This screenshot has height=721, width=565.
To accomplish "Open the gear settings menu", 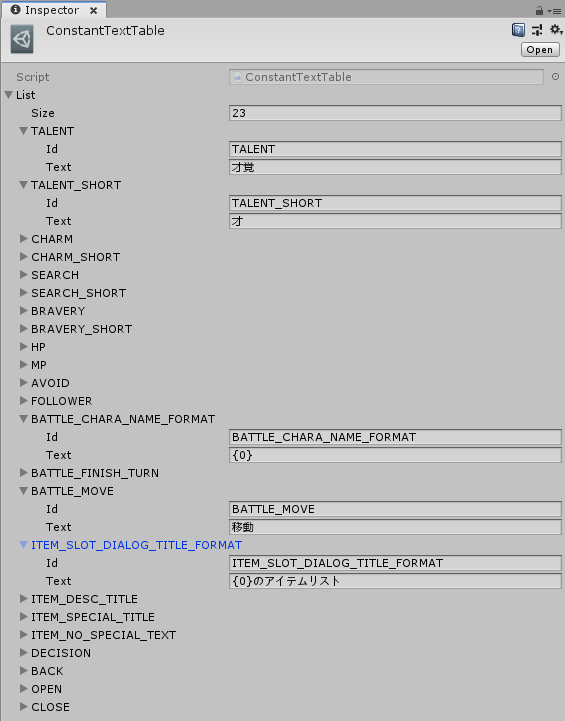I will [x=555, y=30].
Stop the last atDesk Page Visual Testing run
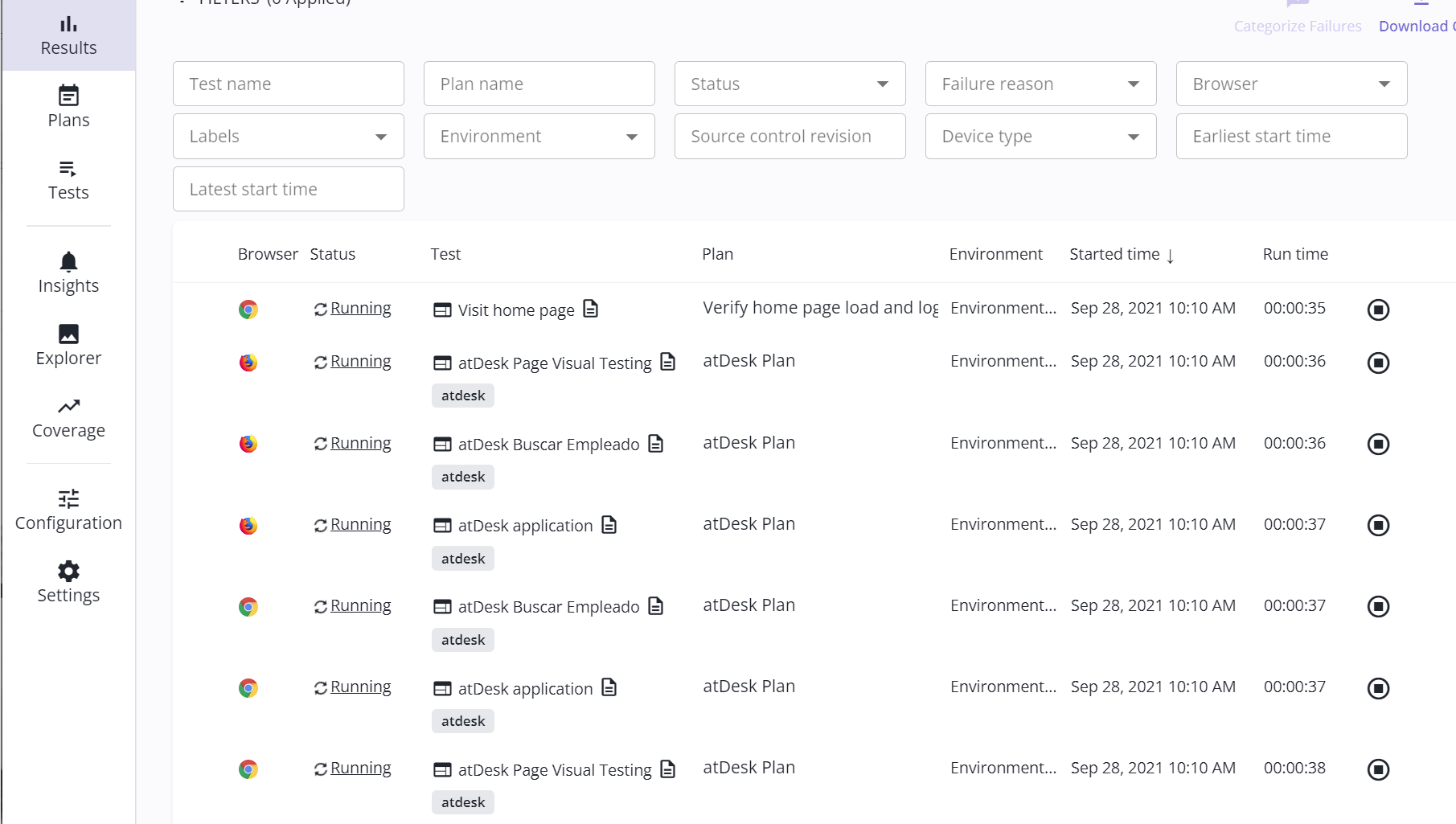Image resolution: width=1456 pixels, height=824 pixels. coord(1378,769)
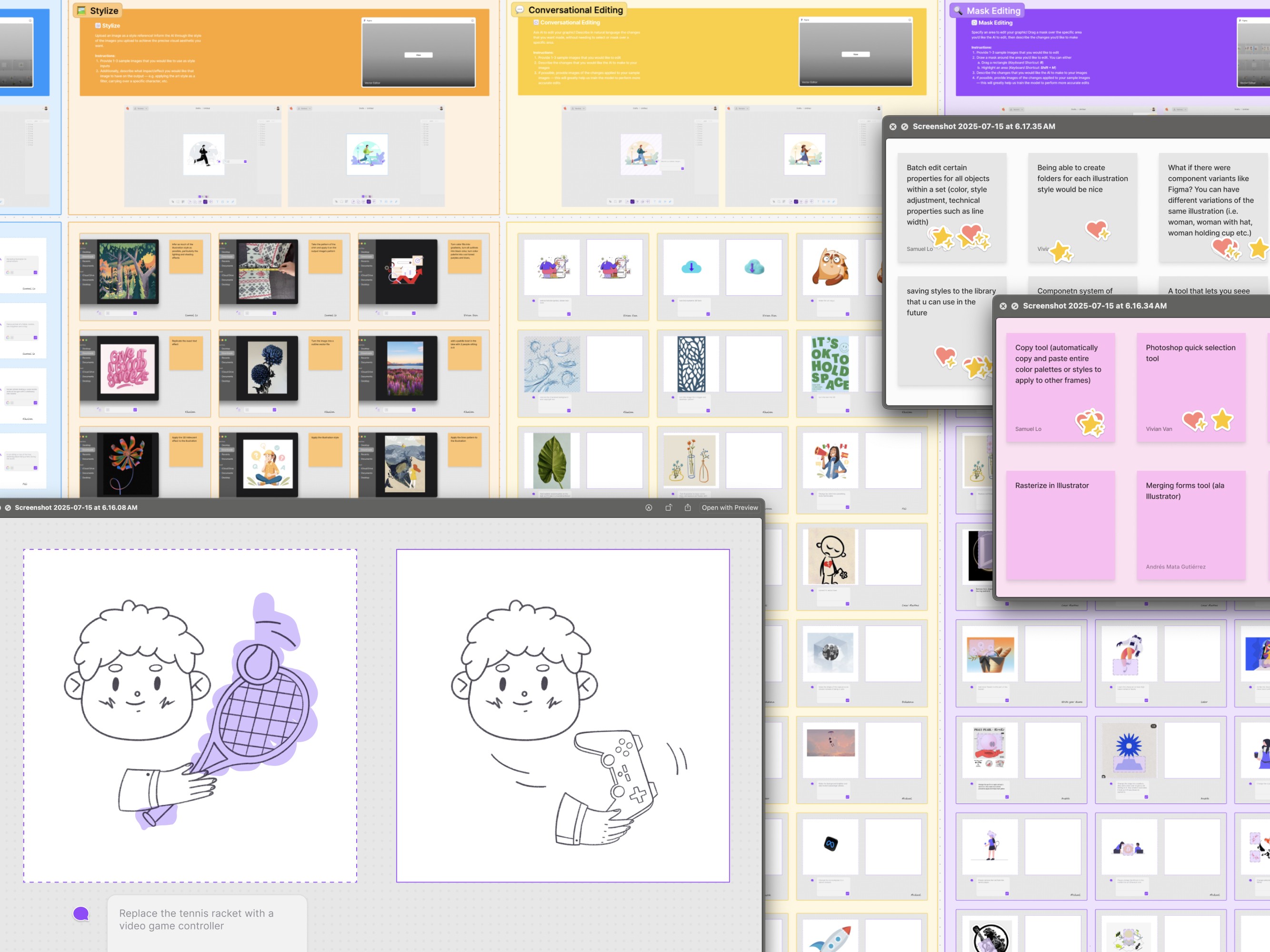Close the Screenshot 6.17.35 AM Quick Look window
Viewport: 1270px width, 952px height.
coord(893,126)
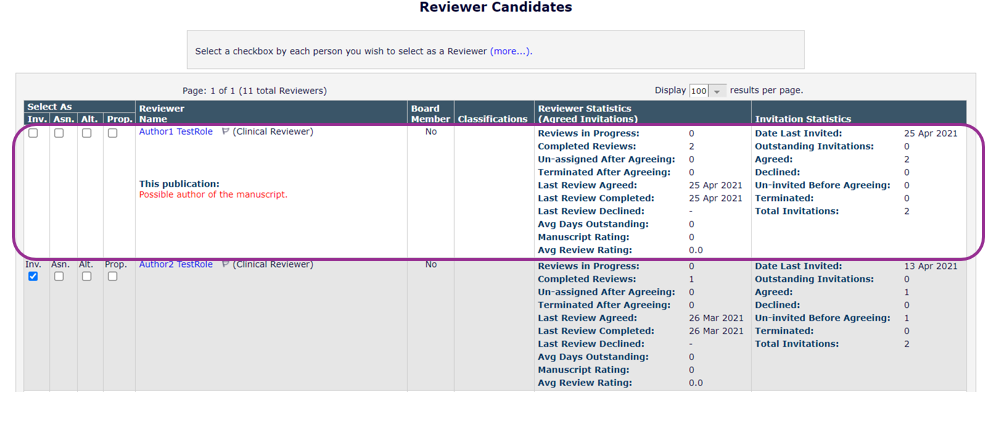
Task: Check the Asn. checkbox for Author2 TestRole
Action: [x=59, y=277]
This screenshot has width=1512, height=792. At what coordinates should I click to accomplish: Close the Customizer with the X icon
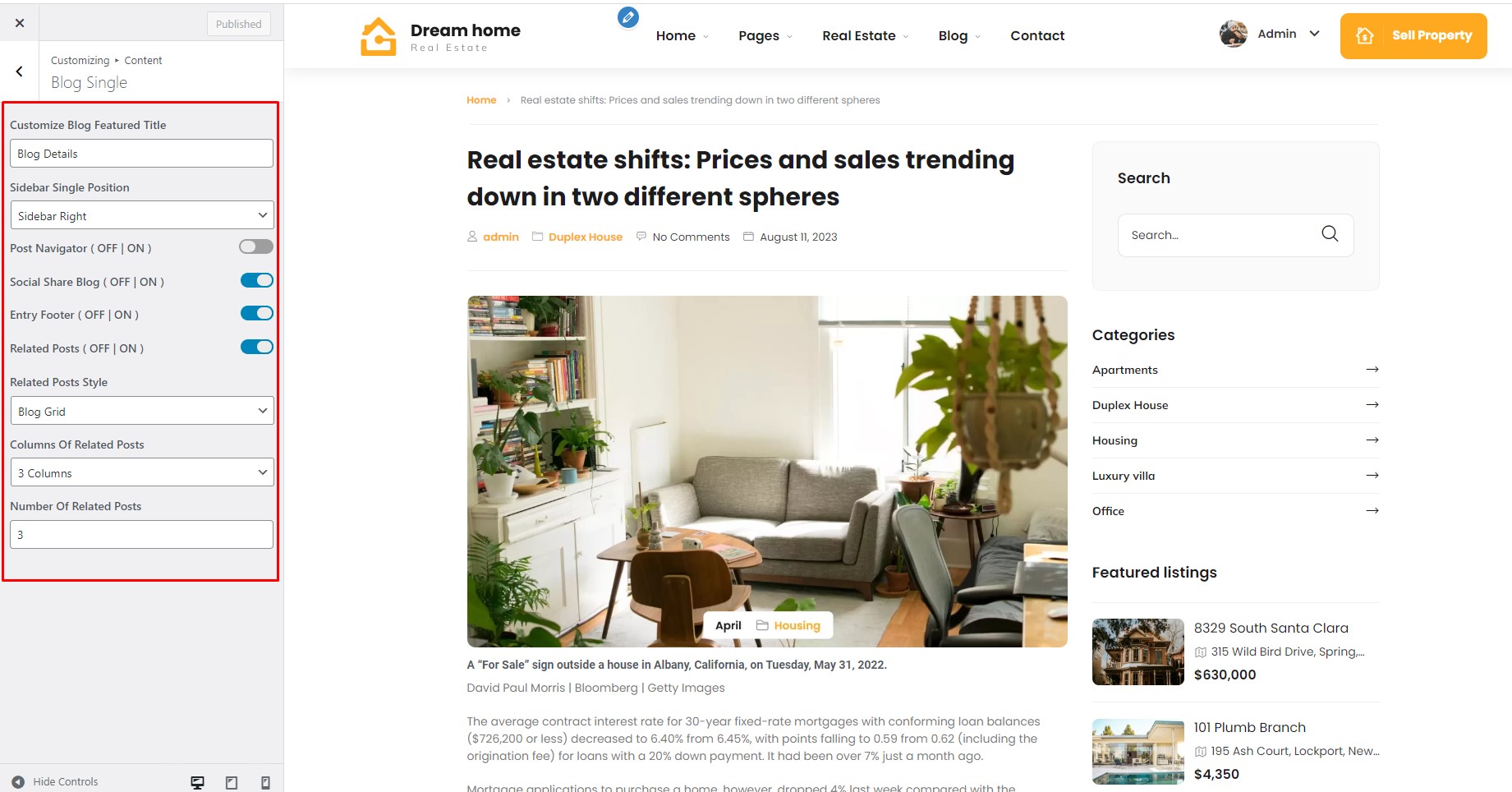click(20, 23)
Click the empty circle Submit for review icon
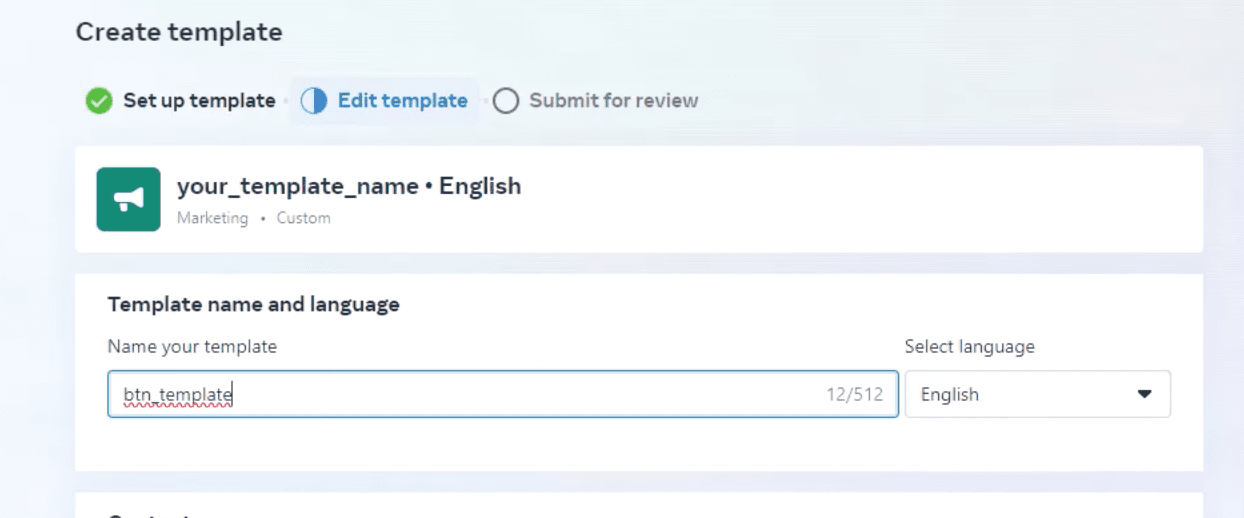The height and width of the screenshot is (518, 1244). click(506, 101)
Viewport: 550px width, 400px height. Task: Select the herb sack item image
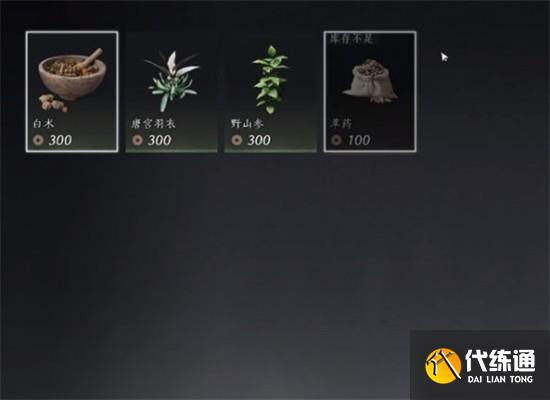(x=370, y=80)
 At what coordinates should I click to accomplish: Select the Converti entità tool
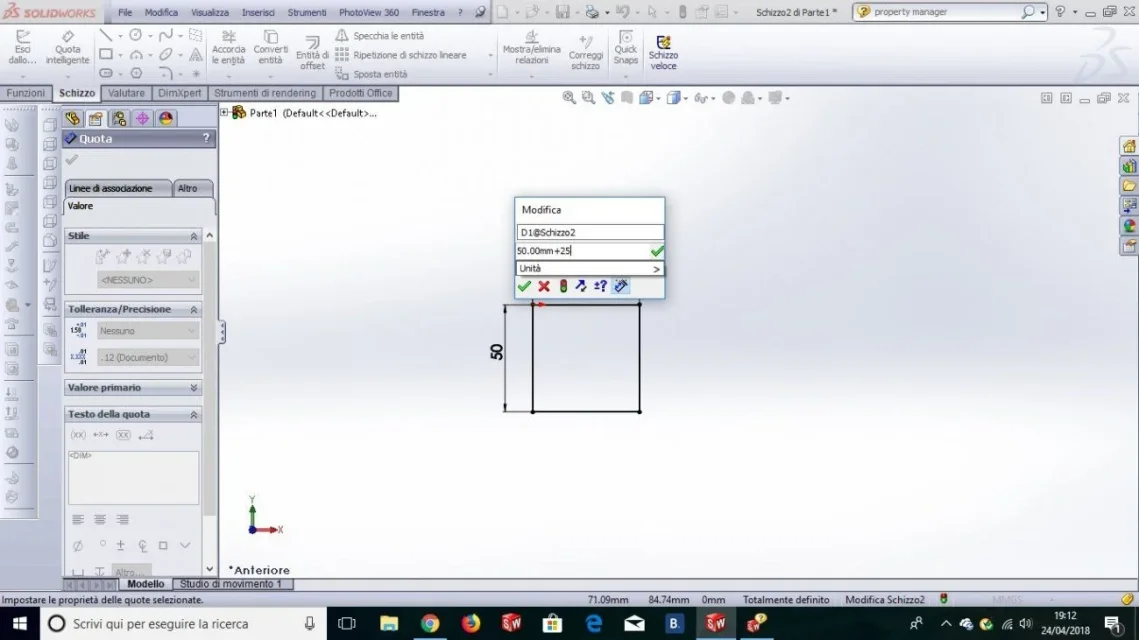click(270, 47)
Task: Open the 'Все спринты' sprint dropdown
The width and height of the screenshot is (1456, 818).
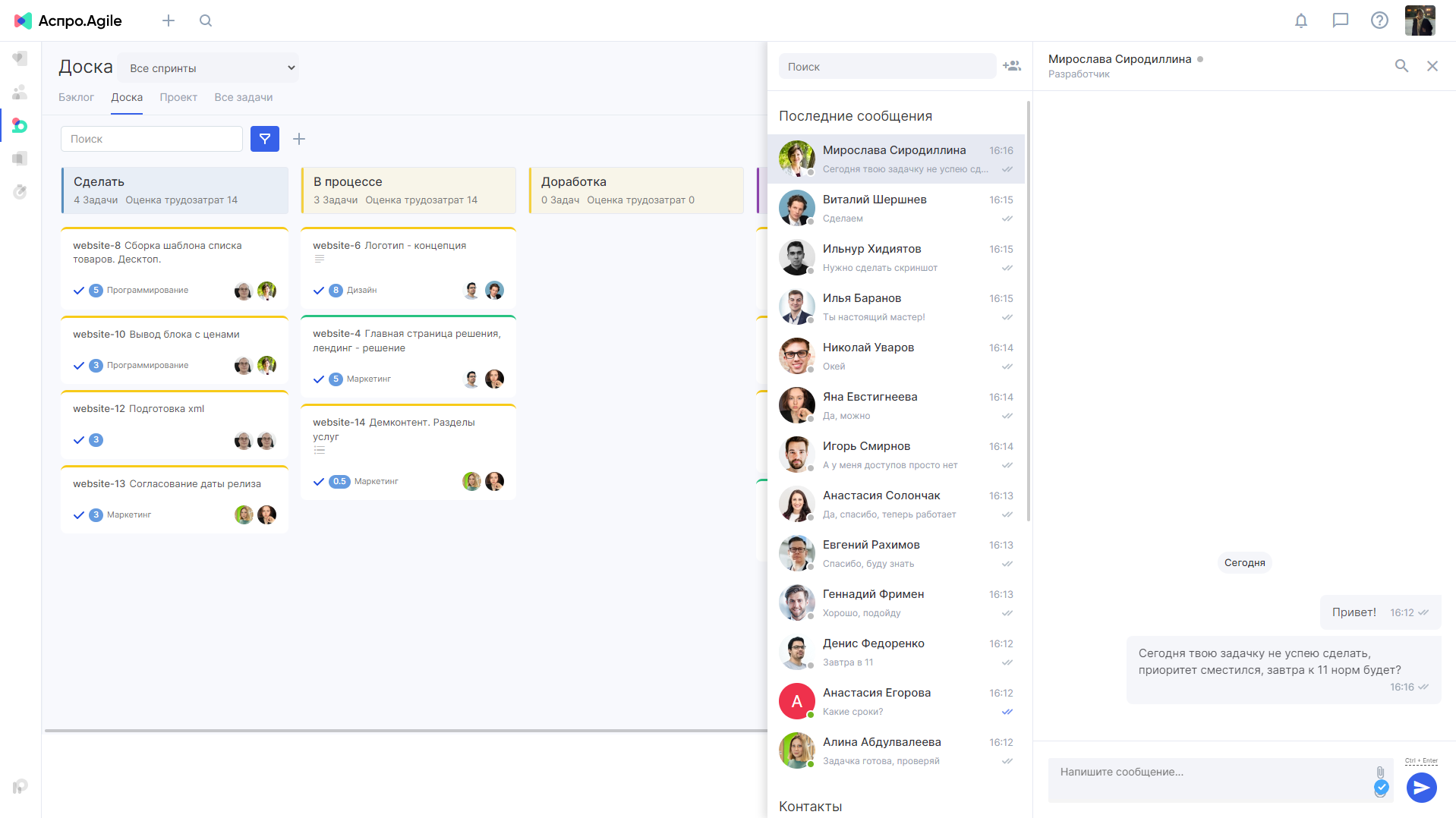Action: (x=211, y=68)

___

Reproduce everything from the line containing "At what coordinates should I click to accomplish: Select" down to the end of the material, both ends included, and leave the pictures out of your answer.

▶ _EXERCISE OUTPUT_
 At what coordinates should I click to accomplish: Select the Converti entità tool
click(270, 47)
Task: Open the 'Все спринты' sprint dropdown
The width and height of the screenshot is (1456, 818).
Action: (x=211, y=68)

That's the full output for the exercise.